**Data for this task**:
#####

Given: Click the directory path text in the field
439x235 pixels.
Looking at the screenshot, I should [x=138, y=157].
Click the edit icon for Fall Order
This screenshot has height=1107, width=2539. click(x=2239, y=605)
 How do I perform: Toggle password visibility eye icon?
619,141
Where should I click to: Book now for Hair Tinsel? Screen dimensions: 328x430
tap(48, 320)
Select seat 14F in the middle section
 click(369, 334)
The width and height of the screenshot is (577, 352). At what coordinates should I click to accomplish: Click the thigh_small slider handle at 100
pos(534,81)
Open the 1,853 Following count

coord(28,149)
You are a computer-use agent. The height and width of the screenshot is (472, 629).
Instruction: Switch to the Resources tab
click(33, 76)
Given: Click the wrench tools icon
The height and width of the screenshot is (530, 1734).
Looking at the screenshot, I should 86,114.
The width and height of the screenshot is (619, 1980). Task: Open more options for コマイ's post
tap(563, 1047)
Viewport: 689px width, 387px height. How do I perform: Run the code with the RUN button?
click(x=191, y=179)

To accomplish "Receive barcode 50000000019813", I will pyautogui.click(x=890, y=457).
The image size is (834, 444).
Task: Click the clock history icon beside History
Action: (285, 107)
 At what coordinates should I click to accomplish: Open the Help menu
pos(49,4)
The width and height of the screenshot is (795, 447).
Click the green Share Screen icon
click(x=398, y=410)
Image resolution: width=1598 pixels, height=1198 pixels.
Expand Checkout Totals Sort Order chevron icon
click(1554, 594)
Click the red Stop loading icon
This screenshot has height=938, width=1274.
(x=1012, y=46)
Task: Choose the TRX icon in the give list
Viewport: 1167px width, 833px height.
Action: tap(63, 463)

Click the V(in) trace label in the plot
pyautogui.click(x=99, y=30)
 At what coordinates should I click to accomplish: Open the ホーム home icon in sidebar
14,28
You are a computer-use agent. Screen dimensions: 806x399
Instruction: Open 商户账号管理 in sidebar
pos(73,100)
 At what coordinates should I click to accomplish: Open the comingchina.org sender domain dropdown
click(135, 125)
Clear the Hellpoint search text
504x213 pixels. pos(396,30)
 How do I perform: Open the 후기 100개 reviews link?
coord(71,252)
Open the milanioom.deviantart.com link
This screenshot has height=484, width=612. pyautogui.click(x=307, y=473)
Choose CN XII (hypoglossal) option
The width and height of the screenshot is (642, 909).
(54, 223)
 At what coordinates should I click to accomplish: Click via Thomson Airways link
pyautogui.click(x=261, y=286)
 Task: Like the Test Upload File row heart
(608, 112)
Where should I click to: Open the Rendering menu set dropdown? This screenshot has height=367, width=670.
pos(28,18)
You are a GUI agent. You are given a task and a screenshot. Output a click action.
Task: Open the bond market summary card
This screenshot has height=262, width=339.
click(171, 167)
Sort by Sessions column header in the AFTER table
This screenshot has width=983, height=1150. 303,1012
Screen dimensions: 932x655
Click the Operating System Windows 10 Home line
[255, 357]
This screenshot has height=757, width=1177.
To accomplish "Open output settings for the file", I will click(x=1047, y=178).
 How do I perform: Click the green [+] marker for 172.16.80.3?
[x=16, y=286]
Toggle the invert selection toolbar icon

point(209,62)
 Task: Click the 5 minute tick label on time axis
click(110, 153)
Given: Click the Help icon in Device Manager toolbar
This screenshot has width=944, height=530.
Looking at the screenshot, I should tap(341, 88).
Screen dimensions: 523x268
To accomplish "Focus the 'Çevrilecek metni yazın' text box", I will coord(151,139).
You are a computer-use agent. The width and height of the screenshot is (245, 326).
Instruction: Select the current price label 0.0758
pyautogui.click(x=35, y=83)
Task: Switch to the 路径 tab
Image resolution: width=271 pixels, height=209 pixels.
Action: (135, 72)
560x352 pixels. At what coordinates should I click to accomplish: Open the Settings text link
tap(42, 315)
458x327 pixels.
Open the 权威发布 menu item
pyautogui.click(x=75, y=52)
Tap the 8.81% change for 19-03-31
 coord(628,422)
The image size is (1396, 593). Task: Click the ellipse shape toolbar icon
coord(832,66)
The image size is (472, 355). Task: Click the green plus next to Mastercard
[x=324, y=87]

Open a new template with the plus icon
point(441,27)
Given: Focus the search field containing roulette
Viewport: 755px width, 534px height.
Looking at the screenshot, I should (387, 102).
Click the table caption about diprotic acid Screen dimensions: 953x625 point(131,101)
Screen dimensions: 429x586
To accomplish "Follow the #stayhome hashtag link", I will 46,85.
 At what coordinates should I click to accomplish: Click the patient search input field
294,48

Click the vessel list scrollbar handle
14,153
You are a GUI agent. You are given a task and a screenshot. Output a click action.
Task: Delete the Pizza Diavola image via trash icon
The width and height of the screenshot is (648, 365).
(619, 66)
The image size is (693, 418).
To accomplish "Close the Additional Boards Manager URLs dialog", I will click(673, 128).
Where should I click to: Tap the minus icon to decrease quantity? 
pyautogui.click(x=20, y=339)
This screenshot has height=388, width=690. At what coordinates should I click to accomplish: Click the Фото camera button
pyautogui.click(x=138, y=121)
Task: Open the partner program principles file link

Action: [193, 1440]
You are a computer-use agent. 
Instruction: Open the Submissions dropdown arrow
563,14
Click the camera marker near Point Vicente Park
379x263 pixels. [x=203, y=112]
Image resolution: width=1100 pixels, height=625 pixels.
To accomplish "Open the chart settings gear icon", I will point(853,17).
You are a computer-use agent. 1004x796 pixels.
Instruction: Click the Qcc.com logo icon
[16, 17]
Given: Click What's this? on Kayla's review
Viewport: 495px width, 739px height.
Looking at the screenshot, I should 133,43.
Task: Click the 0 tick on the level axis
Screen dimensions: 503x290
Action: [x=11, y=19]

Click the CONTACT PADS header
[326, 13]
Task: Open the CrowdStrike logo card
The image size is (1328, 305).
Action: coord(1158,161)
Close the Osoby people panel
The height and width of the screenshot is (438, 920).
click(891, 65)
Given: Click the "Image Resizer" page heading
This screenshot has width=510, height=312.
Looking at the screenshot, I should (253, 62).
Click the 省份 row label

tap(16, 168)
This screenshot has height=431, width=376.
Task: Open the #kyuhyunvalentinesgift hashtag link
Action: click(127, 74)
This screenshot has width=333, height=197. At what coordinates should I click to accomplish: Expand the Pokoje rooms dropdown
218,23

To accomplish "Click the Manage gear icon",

#####

**The task**: Word for word, return each of the entries.

**Exercise answer**:
Given: Click the directory path text in the field
439x235 pixels.
Looking at the screenshot, I should [x=138, y=157].
Click the edit icon for Fall Order
This screenshot has height=1107, width=2539. click(x=2239, y=605)
 How do I perform: Toggle password visibility eye icon?
619,141
Where should I click to: Book now for Hair Tinsel? Screen dimensions: 328x430
tap(48, 320)
Select seat 14F in the middle section
 click(369, 334)
The width and height of the screenshot is (577, 352). At what coordinates should I click to accomplish: Click the thigh_small slider handle at 100
pos(534,81)
Open the 1,853 Following count

coord(28,149)
You are a computer-use agent. The height and width of the screenshot is (472, 629).
Instruction: Switch to the Resources tab
click(33, 76)
Given: Click the wrench tools icon
The height and width of the screenshot is (530, 1734).
Looking at the screenshot, I should 86,114.
The width and height of the screenshot is (619, 1980). Task: Open more options for コマイ's post
tap(563, 1047)
Viewport: 689px width, 387px height. How do I perform: Run the code with the RUN button?
click(x=191, y=179)

To accomplish "Receive barcode 50000000019813", I will pyautogui.click(x=890, y=457).
The image size is (834, 444).
Task: Click the clock history icon beside History
Action: (285, 107)
 At what coordinates should I click to accomplish: Open the Help menu
pos(49,4)
The width and height of the screenshot is (795, 447).
Click the green Share Screen icon
click(x=398, y=410)
Image resolution: width=1598 pixels, height=1198 pixels.
Expand Checkout Totals Sort Order chevron icon
click(1554, 594)
Click the red Stop loading icon
This screenshot has height=938, width=1274.
(x=1012, y=46)
Task: Choose the TRX icon in the give list
Viewport: 1167px width, 833px height.
Action: tap(63, 463)

Click the V(in) trace label in the plot
pyautogui.click(x=99, y=30)
 At what coordinates should I click to accomplish: Open the ホーム home icon in sidebar
14,28
You are a computer-use agent. Screen dimensions: 806x399
Instruction: Open 商户账号管理 in sidebar
pos(73,100)
 At what coordinates should I click to accomplish: Open the comingchina.org sender domain dropdown
click(135, 125)
Clear the Hellpoint search text
504x213 pixels. pos(396,30)
 How do I perform: Open the 후기 100개 reviews link?
coord(71,252)
Open the milanioom.deviantart.com link
This screenshot has height=484, width=612. pyautogui.click(x=307, y=473)
Choose CN XII (hypoglossal) option
The width and height of the screenshot is (642, 909).
(54, 223)
 At what coordinates should I click to accomplish: Click via Thomson Airways link
pyautogui.click(x=261, y=286)
 Task: Like the Test Upload File row heart
(608, 112)
Where should I click to: Open the Rendering menu set dropdown? This screenshot has height=367, width=670.
pos(28,18)
You are a GUI agent. You are given a task and a screenshot. Output a click action.
Task: Open the bond market summary card
This screenshot has height=262, width=339.
click(171, 167)
Sort by Sessions column header in the AFTER table
This screenshot has width=983, height=1150. 303,1012
Screen dimensions: 932x655
Click the Operating System Windows 10 Home line
[255, 357]
This screenshot has height=757, width=1177.
To accomplish "Open output settings for the file", I will click(x=1047, y=178).
 How do I perform: Click the green [+] marker for 172.16.80.3?
[x=16, y=286]
Toggle the invert selection toolbar icon

point(209,62)
 Task: Click the 5 minute tick label on time axis
click(110, 153)
Given: Click the Help icon in Device Manager toolbar
This screenshot has width=944, height=530.
Looking at the screenshot, I should tap(341, 88).
Screen dimensions: 523x268
To accomplish "Focus the 'Çevrilecek metni yazın' text box", I will coord(151,139).
You are a computer-use agent. The width and height of the screenshot is (245, 326).
Instruction: Select the current price label 0.0758
pyautogui.click(x=35, y=83)
Task: Switch to the 路径 tab
Image resolution: width=271 pixels, height=209 pixels.
Action: (135, 72)
560x352 pixels. At what coordinates should I click to accomplish: Open the Settings text link
tap(42, 315)
458x327 pixels.
Open the 权威发布 menu item
pyautogui.click(x=75, y=52)
Tap the 8.81% change for 19-03-31
 coord(628,422)
The image size is (1396, 593). Task: Click the ellipse shape toolbar icon
coord(832,66)
The image size is (472, 355). Task: Click the green plus next to Mastercard
[x=324, y=87]

Open a new template with the plus icon
point(441,27)
Given: Focus the search field containing roulette
Viewport: 755px width, 534px height.
Looking at the screenshot, I should (387, 102).
Click the table caption about diprotic acid Screen dimensions: 953x625 point(131,101)
Screen dimensions: 429x586
To accomplish "Follow the #stayhome hashtag link", I will 46,85.
 At what coordinates should I click to accomplish: Click the patient search input field
294,48

Click the vessel list scrollbar handle
14,153
You are a GUI agent. You are given a task and a screenshot. Output a click action.
Task: Delete the Pizza Diavola image via trash icon
The width and height of the screenshot is (648, 365).
(619, 66)
The image size is (693, 418).
To accomplish "Close the Additional Boards Manager URLs dialog", I will click(673, 128).
Where should I click to: Tap the minus icon to decrease quantity? 
pyautogui.click(x=20, y=339)
This screenshot has height=388, width=690. At what coordinates should I click to accomplish: Click the Фото camera button
pyautogui.click(x=138, y=121)
Task: Open the partner program principles file link

Action: [193, 1440]
You are a computer-use agent. 
Instruction: Open the Submissions dropdown arrow
563,14
Click the camera marker near Point Vicente Park
379x263 pixels. [x=203, y=112]
Image resolution: width=1100 pixels, height=625 pixels.
To accomplish "Open the chart settings gear icon", I will point(853,17).
You are a computer-use agent. 1004x796 pixels.
Instruction: Click the Qcc.com logo icon
[16, 17]
Given: Click What's this? on Kayla's review
Viewport: 495px width, 739px height.
Looking at the screenshot, I should 133,43.
Task: Click the 0 tick on the level axis
Screen dimensions: 503x290
Action: [x=11, y=19]

Click the CONTACT PADS header
[326, 13]
Task: Open the CrowdStrike logo card
The image size is (1328, 305).
Action: coord(1158,161)
Close the Osoby people panel
The height and width of the screenshot is (438, 920).
click(891, 65)
Given: Click the "Image Resizer" page heading
This screenshot has width=510, height=312.
Looking at the screenshot, I should (253, 62).
Click the 省份 row label

tap(16, 168)
This screenshot has height=431, width=376.
Task: Open the #kyuhyunvalentinesgift hashtag link
Action: click(127, 74)
This screenshot has width=333, height=197. At what coordinates should I click to accomplish: Expand the Pokoje rooms dropdown
218,23

To accomplish "Click the Manage gear icon",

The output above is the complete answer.